Introduced by: Kaye Kory | all patrons    ...    notes | add to my profiles

SUMMARY AS INTRODUCED:

Income tax credits.  Grants an income tax credit for taxable years beginning on or after January 1, 2012, to individuals for placing into service renewable energy property. Individuals placing into service solar panels would be allowed a tax credit as follows: $1.25 per watt for the first 2,000 watts; $0.75 per watt for 2,001 through 8,000 watts; and $0.25 per watt for 8,001 through 20,000 watts, not to exceed $10,000 per system. The bill would allow up to $2,000 in tax credit for placing into service a solar hot water system and 10 percent of the installed cost of placing into service a geothermal heat pump, not to exceed $3,000. Individuals would also be allowed tax credit equal to 50 percent of the cost of a residential energy audit performed on their primary residence, not to exceed $250, provided the individual implemented all energy efficiency improvements recommended in the auditor's report. Tax credits for individuals under the bill would be capped at $3 million each fiscal year.

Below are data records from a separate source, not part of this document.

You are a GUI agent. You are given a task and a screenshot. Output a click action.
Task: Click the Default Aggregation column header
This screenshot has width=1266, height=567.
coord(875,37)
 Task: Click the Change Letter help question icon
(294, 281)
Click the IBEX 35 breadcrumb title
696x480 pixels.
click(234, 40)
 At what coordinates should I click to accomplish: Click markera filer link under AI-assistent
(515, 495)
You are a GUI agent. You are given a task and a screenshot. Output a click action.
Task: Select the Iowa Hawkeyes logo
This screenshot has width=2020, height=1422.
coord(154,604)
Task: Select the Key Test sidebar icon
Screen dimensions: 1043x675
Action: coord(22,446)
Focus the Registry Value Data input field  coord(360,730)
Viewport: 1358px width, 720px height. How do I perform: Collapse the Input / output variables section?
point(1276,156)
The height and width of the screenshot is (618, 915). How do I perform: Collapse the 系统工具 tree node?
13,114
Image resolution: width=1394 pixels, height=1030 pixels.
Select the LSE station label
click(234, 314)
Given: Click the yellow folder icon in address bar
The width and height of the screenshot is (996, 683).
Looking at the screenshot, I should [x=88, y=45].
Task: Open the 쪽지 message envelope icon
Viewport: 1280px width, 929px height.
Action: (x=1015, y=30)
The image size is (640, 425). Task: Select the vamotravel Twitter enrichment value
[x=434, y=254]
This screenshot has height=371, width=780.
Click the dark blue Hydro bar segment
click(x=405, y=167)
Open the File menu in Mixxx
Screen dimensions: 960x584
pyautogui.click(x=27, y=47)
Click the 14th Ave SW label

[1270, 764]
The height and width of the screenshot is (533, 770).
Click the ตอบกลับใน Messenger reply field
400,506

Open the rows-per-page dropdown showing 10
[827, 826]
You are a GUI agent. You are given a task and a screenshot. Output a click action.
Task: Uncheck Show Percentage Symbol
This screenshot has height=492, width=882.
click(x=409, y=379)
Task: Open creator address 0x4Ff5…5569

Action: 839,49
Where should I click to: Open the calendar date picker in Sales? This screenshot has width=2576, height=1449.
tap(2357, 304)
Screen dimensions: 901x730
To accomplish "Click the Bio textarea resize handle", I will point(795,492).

The bill also grants an income tax credit for taxable years beginning on or after January 1, 2012, to corporations for placing into service renewable energy property. Corporations placing into service solar panels would be allowed a tax credit as follows: $1.25 per watt for the first 2,000 watts; $0.75 per watt for 2,001 through 8,000 watts; and $0.25 per watt for 8,001 through 20,000 watts, not to exceed $2.5 million per system. The bill would allow a tax credit equal to 25 percent of the installed cost of placing into service a solar hot water system, not to exceed $10,000, and 10 percent of the installed cost of placing into service a geothermal heat pump, not to exceed $10,000. Corporations would also be allowed tax credit equal to 50 percent of the cost of a commercial property energy audit, not to exceed $500, provided the corporation implemented all energy efficiency improvements recommended in the auditor's report. Tax credits for corporations under the bill would be capped at $5 million each fiscal year.

Beginning January 1, 2012, the bill reduces from 85 percent to 75 percent the redemption percentage for unused coalfield employment enhancement tax credits that would be paid to taxpayers who earned the credit. The 10 percent difference would not be paid and would accrue to the benefit of the general fund of the state treasury to help offset any fiscal impact from the individual and corporate renewable energy property and energy audit income tax credits established under the bill.